## STORED DATA
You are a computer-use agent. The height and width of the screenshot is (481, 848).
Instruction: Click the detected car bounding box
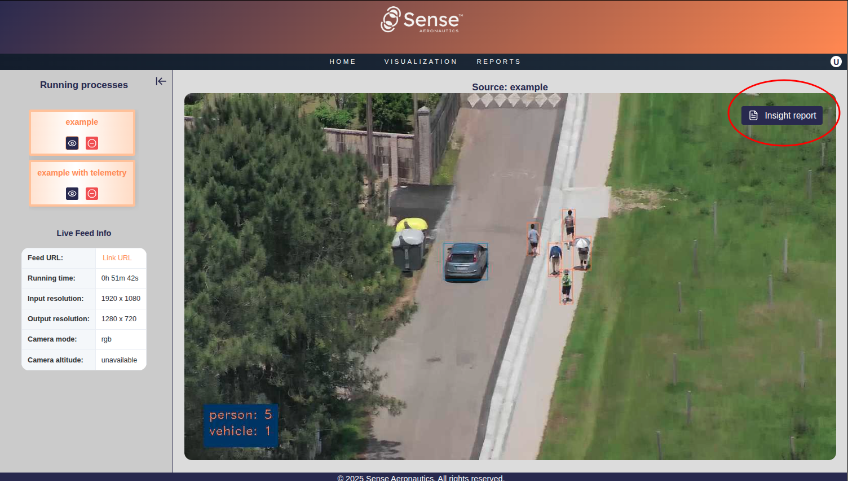click(466, 262)
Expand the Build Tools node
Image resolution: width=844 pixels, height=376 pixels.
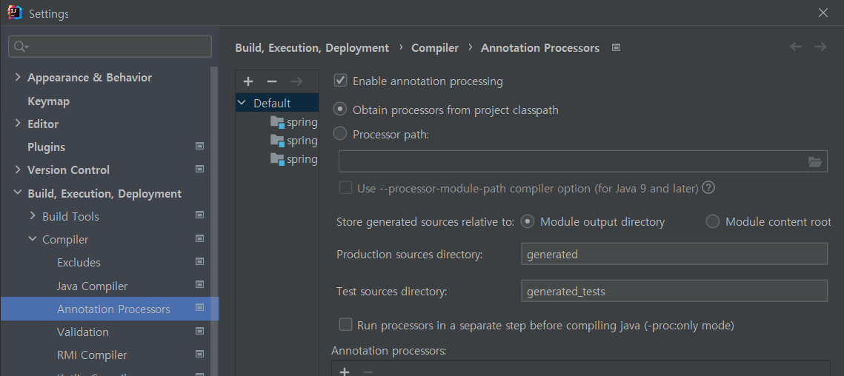(x=33, y=216)
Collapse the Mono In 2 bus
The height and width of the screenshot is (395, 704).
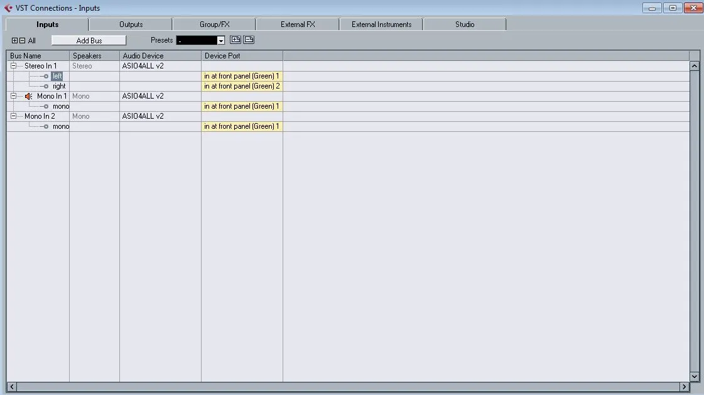pyautogui.click(x=13, y=116)
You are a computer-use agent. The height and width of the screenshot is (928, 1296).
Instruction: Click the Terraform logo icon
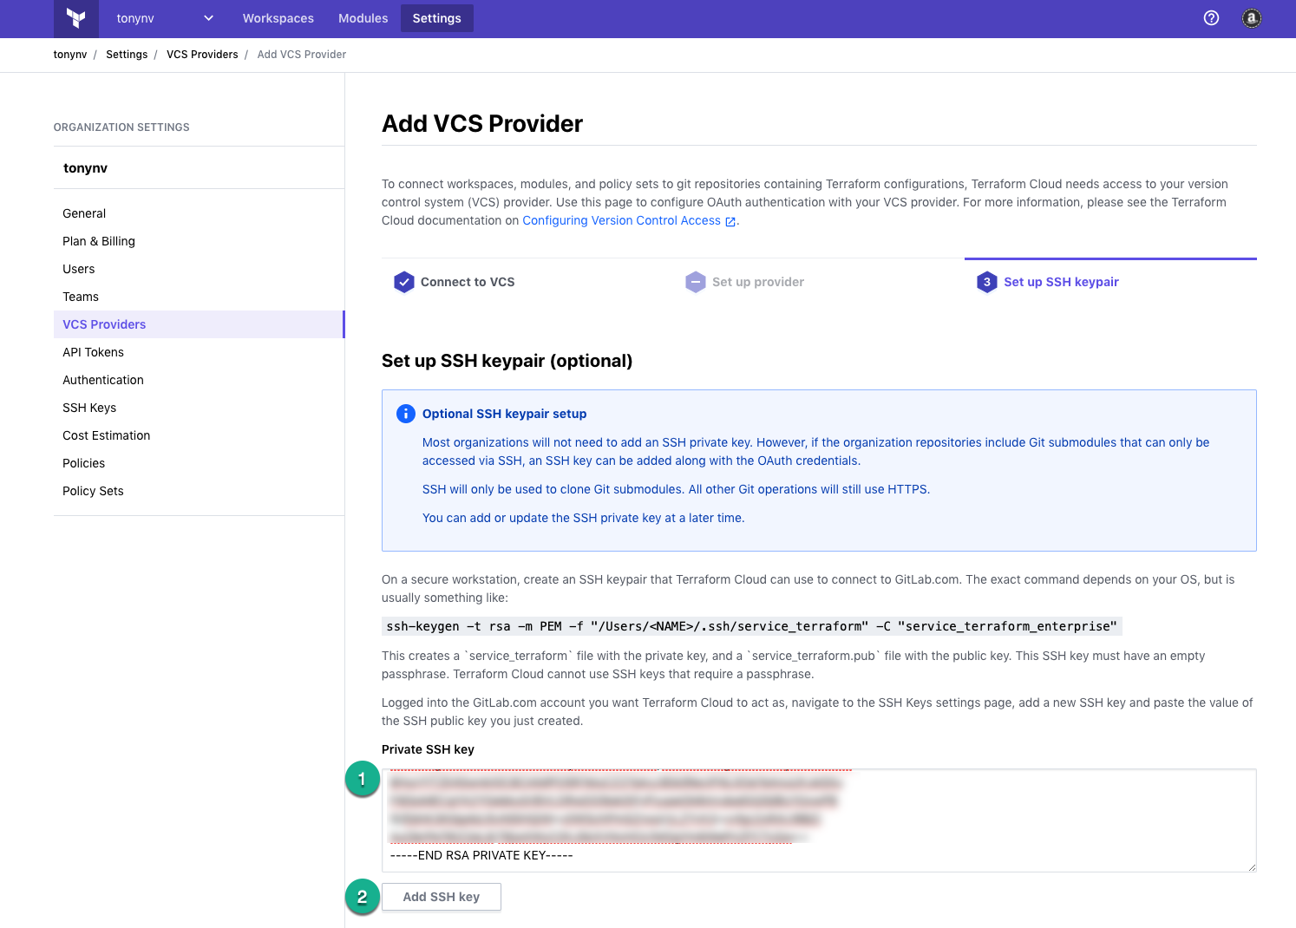[76, 18]
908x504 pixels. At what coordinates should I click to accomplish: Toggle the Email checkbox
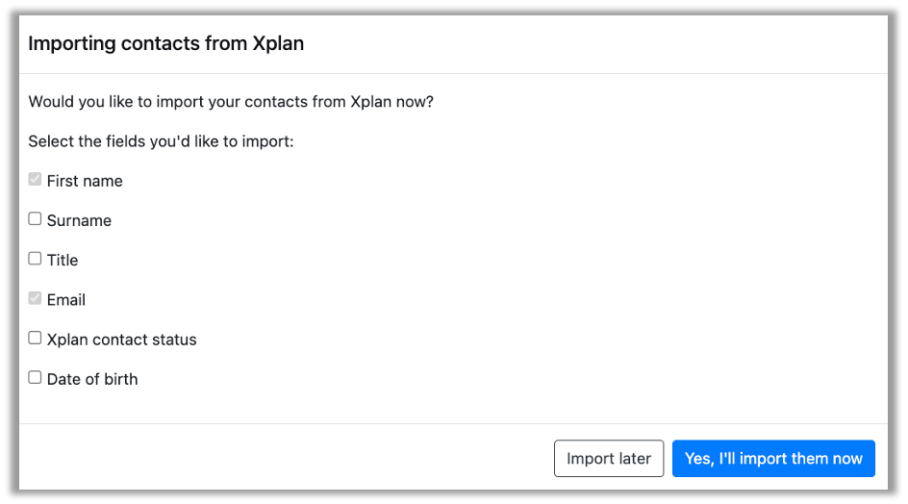tap(35, 299)
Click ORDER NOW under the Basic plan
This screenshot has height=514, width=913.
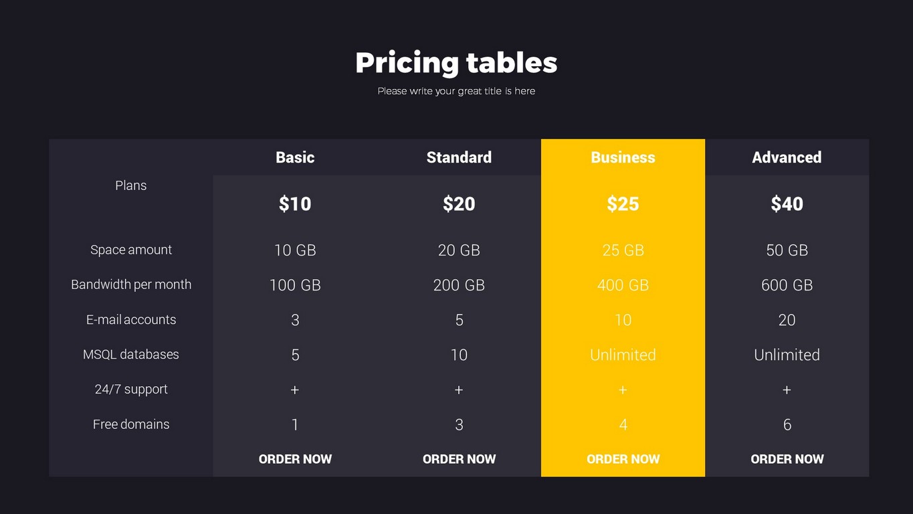coord(295,459)
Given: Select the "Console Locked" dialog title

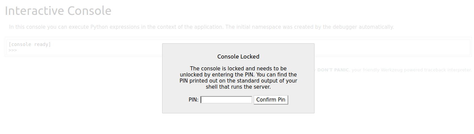Looking at the screenshot, I should pos(238,57).
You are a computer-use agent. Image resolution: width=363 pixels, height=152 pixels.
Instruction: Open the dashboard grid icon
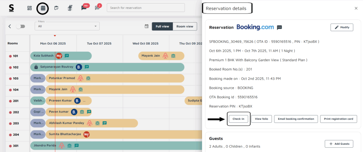tap(30, 8)
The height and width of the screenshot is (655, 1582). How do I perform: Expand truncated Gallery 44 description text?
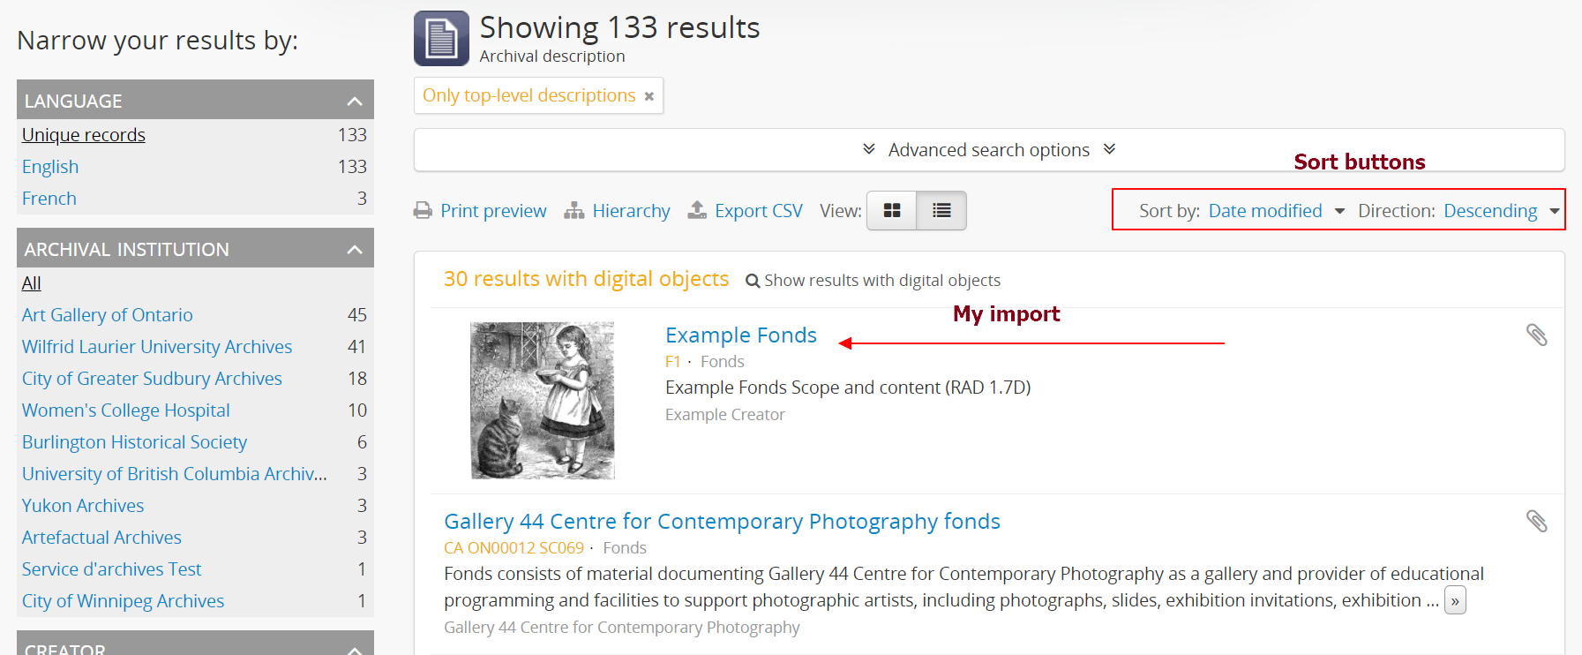1454,601
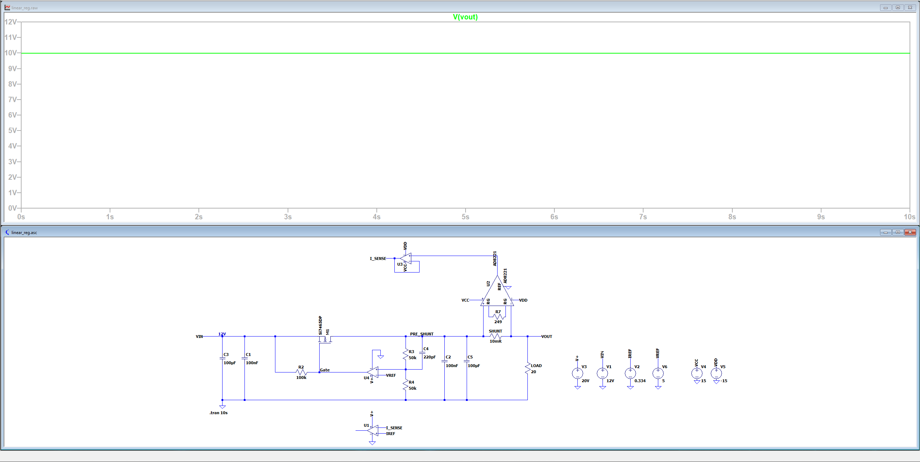Click the vertical voltage axis at 6V
The height and width of the screenshot is (462, 920).
[x=12, y=115]
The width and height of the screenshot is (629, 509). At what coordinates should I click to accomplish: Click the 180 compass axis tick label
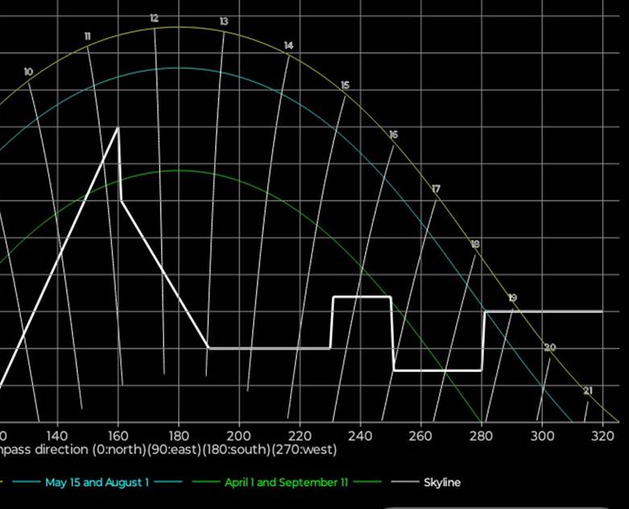tap(178, 435)
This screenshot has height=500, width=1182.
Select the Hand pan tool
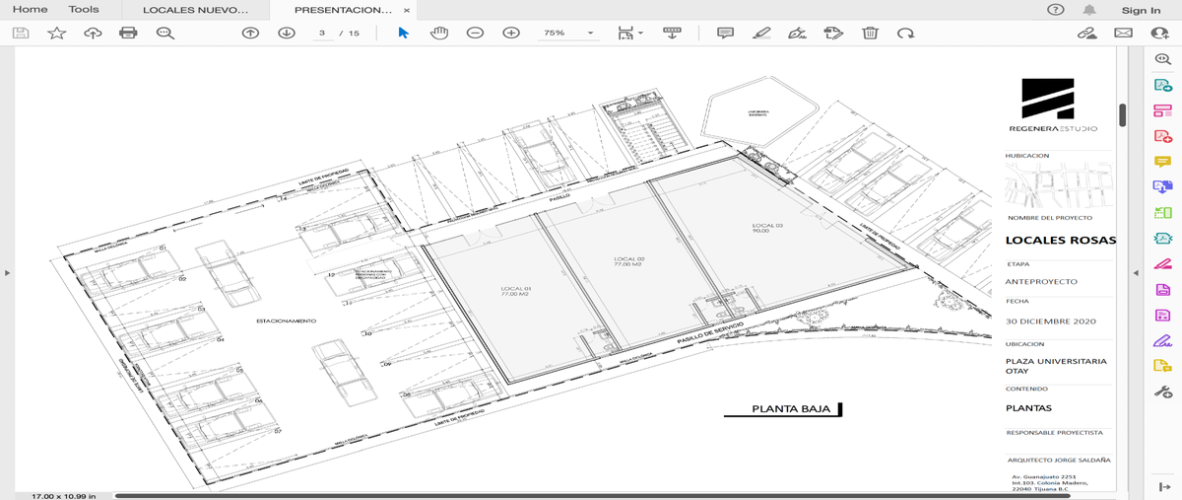(x=439, y=33)
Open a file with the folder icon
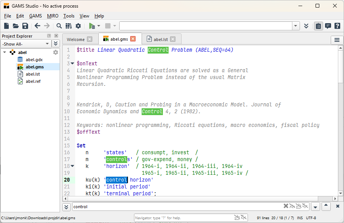Image resolution: width=344 pixels, height=223 pixels. (x=16, y=26)
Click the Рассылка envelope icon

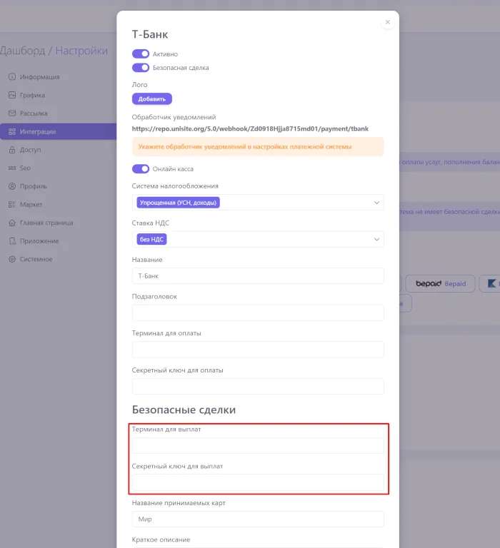(x=12, y=113)
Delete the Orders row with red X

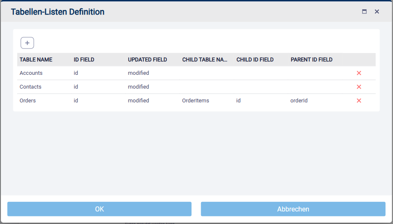(359, 101)
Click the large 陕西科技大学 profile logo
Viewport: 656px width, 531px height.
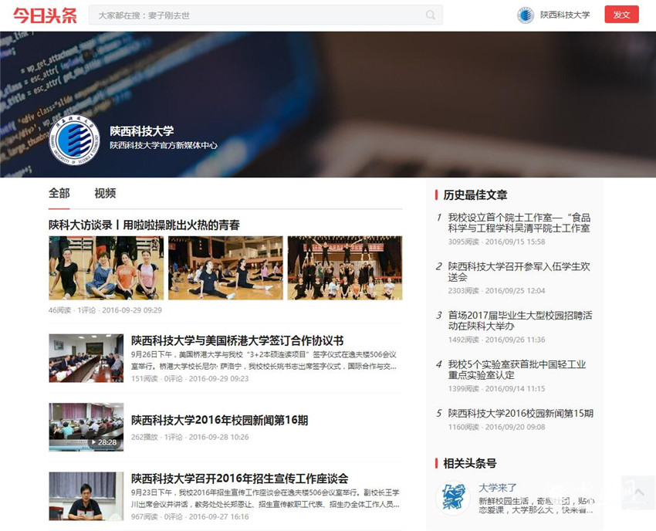coord(74,142)
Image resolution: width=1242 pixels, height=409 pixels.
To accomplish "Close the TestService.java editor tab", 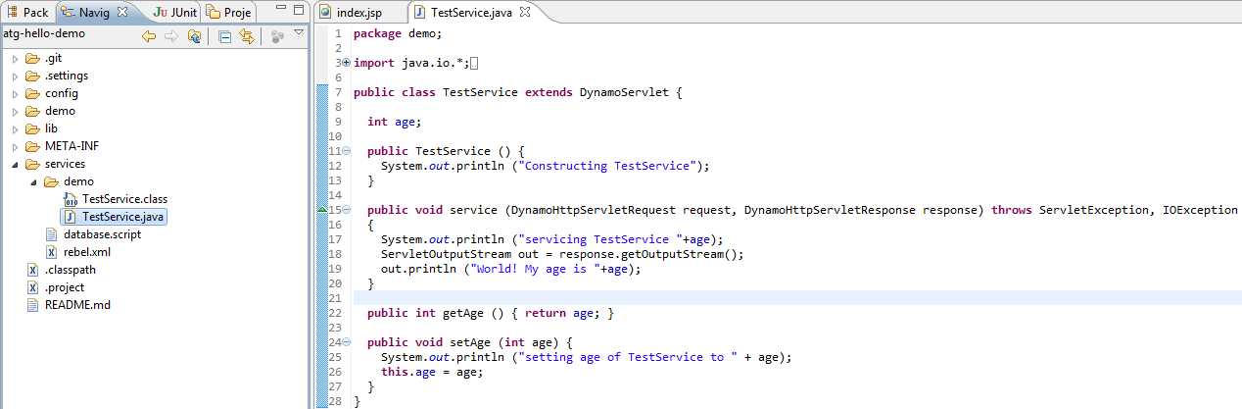I will point(524,13).
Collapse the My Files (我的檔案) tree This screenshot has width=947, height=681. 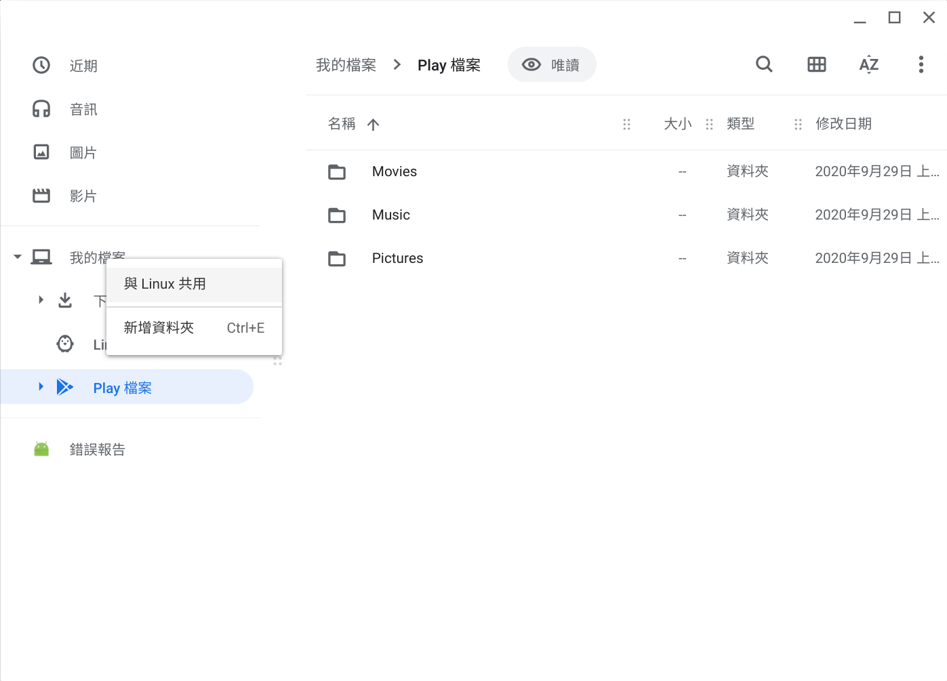(x=18, y=257)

## CHALLENGE
Copy out the records word for word, from the line containing "Given: Select the" through the line containing "(x=12, y=113)", and omit the pictures.

## ANSWER TO THIS PROBLEM
Given: Select the "Console Locked" dialog title

Looking at the screenshot, I should pos(238,57).
You are a computer-use agent. Image resolution: width=363 pixels, height=152 pixels.
Instruction: Open the dashboard grid icon
tap(30, 8)
The height and width of the screenshot is (655, 1582). How do I perform: Expand truncated Gallery 44 description text?
1454,601
Click the vertical voltage axis at 6V
The height and width of the screenshot is (462, 920).
[x=12, y=115]
The width and height of the screenshot is (629, 509). At what coordinates should I click to accomplish: Click the 180 compass axis tick label
tap(178, 435)
This screenshot has height=500, width=1182.
Select the Hand pan tool
(x=439, y=33)
Open a file with the folder icon
Image resolution: width=344 pixels, height=223 pixels. (x=16, y=26)
Click the Рассылка envelope icon

(x=12, y=113)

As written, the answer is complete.